Before getting sick:
55in 78lb
7 weeks after onset of symptoms:
55in 59lbs
4 mo after starting EN:
57.5in 99lb
Currently: (3 yr 7mo later)
63.5in 138lb

Twiggy, SWEET about the pants! :thumright:
Tess, V hasn't leveled off, she keeps gaining. But she got sick right at onset of puberty and had a lot of catch up gain/growth, and she's got 2 years left of growing unlike Stephen at age 17. She has a very big frame, size 10.5 feet and hands like a guy so...:shifty-t: Thank God she has a pretty face to distract from them...

 

[Tesscorm]

Julie, Makes sense that Violet is still growing, Stephen's concern was that he would become just plain 'overweight' (after seeing him so thin, certainly wasn't my concern! :lol.

But, now that he's been relatively 'fine' re his Crohns, I am a bit surprised that he's eating the same diet, in the same activities he had before Crohns and has added in an extra 1500 cal/day yet hasn't gained any excess weight??? (Personally, I've just gained 5 lbs just thinking about taking in an extra 1500 cal/day! :lol

hmmm, maybe something else to ask his GI next week... Could inflammation still be affecting his absorption of 'regular' foods?

 

[imaboveitall]

Tess, I didn't think of it that way but yeah...he may need to up his cals.
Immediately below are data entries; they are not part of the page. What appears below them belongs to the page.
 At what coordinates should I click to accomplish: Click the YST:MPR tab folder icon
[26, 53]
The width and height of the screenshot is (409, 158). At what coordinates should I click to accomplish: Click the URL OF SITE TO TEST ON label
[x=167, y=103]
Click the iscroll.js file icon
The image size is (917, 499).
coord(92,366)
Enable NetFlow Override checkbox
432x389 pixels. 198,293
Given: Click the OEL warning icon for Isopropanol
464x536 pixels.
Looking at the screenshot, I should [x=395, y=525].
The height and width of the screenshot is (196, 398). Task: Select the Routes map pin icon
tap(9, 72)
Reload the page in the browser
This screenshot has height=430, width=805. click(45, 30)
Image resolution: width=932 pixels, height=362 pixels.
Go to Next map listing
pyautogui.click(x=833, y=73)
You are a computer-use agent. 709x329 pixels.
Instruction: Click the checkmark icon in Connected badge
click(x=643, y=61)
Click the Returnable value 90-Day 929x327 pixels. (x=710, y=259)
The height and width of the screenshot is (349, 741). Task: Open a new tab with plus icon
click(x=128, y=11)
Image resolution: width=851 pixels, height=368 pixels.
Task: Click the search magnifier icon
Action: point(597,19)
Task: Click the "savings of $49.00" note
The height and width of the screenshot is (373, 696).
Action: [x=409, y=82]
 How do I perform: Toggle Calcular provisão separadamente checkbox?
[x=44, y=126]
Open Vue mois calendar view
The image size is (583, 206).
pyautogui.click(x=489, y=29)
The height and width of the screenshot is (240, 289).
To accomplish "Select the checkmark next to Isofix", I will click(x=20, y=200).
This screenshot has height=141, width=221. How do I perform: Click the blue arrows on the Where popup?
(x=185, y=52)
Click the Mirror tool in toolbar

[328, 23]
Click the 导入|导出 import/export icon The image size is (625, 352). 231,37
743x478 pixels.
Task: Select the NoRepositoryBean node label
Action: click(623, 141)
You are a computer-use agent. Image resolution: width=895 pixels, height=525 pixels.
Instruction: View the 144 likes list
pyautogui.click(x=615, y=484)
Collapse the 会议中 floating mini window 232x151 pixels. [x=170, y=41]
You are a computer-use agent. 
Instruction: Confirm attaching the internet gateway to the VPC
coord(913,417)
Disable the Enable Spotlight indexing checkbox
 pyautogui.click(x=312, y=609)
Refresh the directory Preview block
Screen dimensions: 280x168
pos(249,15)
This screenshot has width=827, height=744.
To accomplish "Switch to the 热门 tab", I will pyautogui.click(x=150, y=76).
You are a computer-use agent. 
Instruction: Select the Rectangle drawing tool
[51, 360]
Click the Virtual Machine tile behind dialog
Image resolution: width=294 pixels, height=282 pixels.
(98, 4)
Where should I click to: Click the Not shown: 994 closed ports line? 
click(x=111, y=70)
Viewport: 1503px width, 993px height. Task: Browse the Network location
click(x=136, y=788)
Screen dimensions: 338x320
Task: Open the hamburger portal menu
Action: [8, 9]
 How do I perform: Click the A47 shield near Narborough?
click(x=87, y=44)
I'd ask about adding more formula. Maybe he looks great but "should" or would be even taller or bulkier if getting more cals.
V eats prob...1500cals PLUS the 1200 she gets at night so...
She isn't fat at all, she is a size 7 pants, she has a big chest (bra size) and big wide square shoulders along with the big feet/hands.

I looked up Stephen's formula, Tolerex and see it's LOW FAT. How come he's on low fat? V's (look it up, it's called Pediasure PEPTIDE now, used to be called Vital Jr) has much higher fat content.

 

[Tesscorm]

Hmmm, no one ever mentioned anything specific about the level of fat in his formula??? I'm fairly sure its the one commonly used at his hospital as his dietitien had a store room full of formula to give patients for their initial six weeks and my friend's daughter is a patient at the same clinic and she was given the same formula for her six week course. She's only about 10 years old and is tiny so it's not a matter of Stephen's size or age. It does seem to be working for Stephen though as he seems to be a good weight for his height (5'10", 155-160 lbs). But interesting... now I'm really curious... will ask GI for sure.